◆ WORK INSTRUCTIONS ◆
Copy the listing from the line that contains "Where should I click to: Open the Learn" through the line that contains "Action: [x=306, y=25]", swapping "Open" for "Launch" and leaving everything else unchanged. Return only those lines.
++++++
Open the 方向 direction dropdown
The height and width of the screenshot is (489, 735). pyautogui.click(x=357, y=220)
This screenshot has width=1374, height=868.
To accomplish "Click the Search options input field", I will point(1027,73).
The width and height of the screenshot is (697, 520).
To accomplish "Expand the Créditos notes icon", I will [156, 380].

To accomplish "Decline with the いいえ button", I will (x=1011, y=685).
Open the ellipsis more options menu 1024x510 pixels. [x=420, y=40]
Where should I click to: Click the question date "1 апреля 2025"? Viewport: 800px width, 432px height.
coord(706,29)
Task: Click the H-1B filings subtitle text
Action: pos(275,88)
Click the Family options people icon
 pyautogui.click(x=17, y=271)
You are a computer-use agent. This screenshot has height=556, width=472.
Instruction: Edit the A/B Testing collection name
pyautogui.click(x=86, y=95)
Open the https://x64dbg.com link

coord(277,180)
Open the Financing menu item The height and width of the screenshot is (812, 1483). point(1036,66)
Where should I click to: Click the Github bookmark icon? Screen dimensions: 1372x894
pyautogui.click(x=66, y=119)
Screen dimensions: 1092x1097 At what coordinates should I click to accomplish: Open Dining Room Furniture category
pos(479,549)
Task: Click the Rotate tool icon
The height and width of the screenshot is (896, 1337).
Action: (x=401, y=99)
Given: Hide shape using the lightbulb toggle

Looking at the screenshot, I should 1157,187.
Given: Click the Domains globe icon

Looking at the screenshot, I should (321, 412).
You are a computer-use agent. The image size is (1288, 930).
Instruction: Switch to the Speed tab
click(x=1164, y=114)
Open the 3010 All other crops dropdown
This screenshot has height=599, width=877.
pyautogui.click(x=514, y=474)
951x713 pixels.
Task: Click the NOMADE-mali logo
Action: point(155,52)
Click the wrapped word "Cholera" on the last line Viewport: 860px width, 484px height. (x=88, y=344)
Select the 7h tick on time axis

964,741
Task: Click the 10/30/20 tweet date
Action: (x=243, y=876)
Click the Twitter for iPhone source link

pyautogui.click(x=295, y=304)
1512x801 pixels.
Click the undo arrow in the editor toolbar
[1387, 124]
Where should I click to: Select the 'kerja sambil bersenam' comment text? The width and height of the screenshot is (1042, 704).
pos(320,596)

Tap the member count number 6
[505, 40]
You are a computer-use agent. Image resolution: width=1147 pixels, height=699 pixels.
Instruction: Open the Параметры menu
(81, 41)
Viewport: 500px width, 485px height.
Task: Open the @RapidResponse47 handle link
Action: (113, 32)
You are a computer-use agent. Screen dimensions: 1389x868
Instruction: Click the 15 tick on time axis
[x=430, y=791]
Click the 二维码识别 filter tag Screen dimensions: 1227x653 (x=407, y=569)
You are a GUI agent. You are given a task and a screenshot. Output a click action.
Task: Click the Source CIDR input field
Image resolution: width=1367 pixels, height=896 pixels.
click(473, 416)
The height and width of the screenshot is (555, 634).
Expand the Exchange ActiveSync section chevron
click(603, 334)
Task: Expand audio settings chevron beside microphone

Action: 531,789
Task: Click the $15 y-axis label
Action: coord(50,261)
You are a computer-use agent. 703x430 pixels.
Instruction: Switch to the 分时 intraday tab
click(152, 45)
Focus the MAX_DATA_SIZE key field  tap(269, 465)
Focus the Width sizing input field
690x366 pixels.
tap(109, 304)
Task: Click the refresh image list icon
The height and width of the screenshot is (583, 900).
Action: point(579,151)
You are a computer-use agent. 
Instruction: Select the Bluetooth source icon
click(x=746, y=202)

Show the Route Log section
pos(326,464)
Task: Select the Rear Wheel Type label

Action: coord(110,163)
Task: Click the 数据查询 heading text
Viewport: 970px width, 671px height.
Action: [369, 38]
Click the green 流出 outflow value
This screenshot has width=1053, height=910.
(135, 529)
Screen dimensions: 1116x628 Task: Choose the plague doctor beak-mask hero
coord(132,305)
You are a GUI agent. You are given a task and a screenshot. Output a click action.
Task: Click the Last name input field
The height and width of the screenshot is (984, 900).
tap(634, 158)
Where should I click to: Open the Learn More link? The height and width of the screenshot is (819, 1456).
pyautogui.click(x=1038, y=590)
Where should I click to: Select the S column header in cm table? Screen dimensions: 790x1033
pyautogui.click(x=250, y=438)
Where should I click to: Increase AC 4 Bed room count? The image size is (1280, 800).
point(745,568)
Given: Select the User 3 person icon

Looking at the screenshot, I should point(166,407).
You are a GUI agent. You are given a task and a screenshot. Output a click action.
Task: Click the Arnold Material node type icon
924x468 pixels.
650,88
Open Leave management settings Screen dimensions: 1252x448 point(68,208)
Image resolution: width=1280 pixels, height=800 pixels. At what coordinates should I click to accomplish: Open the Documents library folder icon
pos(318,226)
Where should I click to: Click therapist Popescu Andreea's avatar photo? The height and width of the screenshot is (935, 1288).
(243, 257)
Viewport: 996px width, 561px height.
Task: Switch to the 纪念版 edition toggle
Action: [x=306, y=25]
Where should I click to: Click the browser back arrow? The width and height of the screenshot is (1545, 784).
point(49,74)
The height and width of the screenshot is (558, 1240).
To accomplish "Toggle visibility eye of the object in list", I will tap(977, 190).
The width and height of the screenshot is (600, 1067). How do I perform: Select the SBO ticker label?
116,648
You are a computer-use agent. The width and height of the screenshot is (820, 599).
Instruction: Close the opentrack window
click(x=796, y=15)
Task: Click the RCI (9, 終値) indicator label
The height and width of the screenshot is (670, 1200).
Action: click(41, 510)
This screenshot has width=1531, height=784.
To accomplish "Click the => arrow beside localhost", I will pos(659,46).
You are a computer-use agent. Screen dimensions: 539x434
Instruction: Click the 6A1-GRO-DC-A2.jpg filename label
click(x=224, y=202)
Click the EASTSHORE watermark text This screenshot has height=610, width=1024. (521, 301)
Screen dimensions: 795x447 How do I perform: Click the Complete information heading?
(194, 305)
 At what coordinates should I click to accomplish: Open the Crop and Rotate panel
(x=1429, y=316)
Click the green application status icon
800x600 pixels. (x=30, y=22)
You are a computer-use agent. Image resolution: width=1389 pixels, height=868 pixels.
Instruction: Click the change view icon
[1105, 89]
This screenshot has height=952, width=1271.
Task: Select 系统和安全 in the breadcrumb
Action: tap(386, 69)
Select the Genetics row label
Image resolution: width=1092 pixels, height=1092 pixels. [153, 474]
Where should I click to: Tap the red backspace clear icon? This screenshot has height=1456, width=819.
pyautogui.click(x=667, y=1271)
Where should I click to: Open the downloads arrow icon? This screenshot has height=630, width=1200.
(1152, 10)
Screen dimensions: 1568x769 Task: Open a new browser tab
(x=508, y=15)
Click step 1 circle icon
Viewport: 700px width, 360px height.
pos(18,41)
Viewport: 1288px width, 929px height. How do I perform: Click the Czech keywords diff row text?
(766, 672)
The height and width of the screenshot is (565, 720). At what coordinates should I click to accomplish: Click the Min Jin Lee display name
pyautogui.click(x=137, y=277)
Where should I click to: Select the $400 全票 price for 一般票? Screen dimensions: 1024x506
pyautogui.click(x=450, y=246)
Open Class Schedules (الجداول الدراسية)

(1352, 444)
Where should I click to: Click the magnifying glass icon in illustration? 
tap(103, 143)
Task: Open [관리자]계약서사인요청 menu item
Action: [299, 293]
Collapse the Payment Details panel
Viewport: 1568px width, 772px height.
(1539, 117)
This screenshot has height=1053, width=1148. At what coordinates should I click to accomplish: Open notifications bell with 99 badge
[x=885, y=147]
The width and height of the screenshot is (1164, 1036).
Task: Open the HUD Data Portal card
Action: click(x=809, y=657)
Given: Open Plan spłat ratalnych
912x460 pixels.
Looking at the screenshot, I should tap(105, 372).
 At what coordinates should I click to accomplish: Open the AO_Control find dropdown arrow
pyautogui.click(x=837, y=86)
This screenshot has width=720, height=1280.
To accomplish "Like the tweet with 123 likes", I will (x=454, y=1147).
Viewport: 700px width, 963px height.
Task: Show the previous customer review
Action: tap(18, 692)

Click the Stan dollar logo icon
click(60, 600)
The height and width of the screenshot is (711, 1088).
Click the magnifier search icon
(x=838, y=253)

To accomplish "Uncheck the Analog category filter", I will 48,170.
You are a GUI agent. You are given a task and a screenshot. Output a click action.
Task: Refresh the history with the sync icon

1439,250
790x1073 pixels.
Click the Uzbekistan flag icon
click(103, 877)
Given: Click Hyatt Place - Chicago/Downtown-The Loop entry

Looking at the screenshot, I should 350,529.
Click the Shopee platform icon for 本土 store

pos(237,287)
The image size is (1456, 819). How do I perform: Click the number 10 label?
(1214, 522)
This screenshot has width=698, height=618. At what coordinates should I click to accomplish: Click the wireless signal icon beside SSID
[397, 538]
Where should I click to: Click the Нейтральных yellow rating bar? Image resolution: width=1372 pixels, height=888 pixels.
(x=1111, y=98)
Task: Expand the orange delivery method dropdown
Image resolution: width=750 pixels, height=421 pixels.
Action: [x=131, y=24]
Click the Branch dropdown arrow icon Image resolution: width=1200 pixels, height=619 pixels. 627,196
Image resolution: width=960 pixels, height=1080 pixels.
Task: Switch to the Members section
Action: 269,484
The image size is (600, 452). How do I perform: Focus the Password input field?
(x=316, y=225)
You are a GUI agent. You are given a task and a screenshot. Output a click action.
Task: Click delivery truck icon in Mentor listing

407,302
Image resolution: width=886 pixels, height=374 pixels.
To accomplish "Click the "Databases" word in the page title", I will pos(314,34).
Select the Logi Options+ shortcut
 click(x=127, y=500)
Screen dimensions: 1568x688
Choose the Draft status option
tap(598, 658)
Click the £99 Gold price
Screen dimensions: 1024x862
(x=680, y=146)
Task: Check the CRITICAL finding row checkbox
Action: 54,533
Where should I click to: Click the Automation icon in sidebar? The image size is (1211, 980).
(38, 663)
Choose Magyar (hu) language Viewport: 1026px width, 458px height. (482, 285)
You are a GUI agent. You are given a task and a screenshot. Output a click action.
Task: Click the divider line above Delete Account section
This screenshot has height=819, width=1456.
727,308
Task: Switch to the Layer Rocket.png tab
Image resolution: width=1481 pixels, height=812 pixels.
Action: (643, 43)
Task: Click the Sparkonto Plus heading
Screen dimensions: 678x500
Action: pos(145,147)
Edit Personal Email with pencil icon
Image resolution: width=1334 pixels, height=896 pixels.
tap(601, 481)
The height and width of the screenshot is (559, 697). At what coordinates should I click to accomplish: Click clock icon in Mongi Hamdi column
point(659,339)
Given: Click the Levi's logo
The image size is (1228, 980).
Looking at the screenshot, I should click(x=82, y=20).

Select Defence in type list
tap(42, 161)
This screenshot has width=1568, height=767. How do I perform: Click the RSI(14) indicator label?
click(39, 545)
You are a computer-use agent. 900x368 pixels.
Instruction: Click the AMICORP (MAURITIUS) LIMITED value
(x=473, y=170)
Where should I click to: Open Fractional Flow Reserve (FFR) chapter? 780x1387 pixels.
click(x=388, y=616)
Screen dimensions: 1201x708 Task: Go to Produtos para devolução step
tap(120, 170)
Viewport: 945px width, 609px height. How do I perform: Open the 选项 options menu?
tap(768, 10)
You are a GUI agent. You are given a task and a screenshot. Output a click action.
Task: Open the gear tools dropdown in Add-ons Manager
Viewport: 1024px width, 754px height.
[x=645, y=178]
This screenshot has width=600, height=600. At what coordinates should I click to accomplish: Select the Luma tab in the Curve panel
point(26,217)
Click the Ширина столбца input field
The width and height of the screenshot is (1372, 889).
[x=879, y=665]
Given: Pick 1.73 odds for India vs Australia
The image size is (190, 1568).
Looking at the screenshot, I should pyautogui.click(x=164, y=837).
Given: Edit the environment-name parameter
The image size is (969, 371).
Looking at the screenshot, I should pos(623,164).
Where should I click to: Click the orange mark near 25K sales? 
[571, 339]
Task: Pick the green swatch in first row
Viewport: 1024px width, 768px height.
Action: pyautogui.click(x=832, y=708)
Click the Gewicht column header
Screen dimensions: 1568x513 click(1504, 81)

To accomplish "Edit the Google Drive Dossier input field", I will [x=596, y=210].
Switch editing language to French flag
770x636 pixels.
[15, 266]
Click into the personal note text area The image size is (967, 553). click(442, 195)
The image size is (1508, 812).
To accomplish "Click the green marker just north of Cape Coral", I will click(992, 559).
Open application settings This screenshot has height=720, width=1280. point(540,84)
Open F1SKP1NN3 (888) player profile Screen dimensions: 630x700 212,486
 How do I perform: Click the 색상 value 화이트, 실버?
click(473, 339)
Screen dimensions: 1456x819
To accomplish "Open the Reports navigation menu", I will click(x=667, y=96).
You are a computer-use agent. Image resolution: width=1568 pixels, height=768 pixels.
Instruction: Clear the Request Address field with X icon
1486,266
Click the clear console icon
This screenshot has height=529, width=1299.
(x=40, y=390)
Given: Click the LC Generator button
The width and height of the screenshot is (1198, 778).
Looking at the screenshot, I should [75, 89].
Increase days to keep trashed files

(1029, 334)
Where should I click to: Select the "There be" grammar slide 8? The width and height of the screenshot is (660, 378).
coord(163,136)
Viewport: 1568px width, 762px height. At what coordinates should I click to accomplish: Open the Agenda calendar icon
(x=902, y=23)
++++++
◆ RESPONSE BELOW ◆
Where should I click to: Launch the Learn More link? The height and width of the screenshot is (819, 1456).
pyautogui.click(x=1038, y=590)
Where should I click to: Select the S column header in cm table? Screen dimensions: 790x1033
pyautogui.click(x=250, y=438)
Where should I click to: Increase AC 4 Bed room count? The image size is (1280, 800).
point(745,568)
Given: Select the User 3 person icon

Looking at the screenshot, I should point(166,407).
You are a GUI agent. You are given a task and a screenshot. Output a click action.
Task: Click the Arnold Material node type icon
924x468 pixels.
650,88
Launch Leave management settings Screen dimensions: 1252x448 point(68,208)
Image resolution: width=1280 pixels, height=800 pixels. At what coordinates should I click to accomplish: Launch the Documents library folder icon
pos(318,226)
Where should I click to: Click therapist Popescu Andreea's avatar photo? The height and width of the screenshot is (935, 1288).
(243, 257)
Viewport: 996px width, 561px height.
Task: Switch to the 纪念版 edition toggle
Action: [x=306, y=25]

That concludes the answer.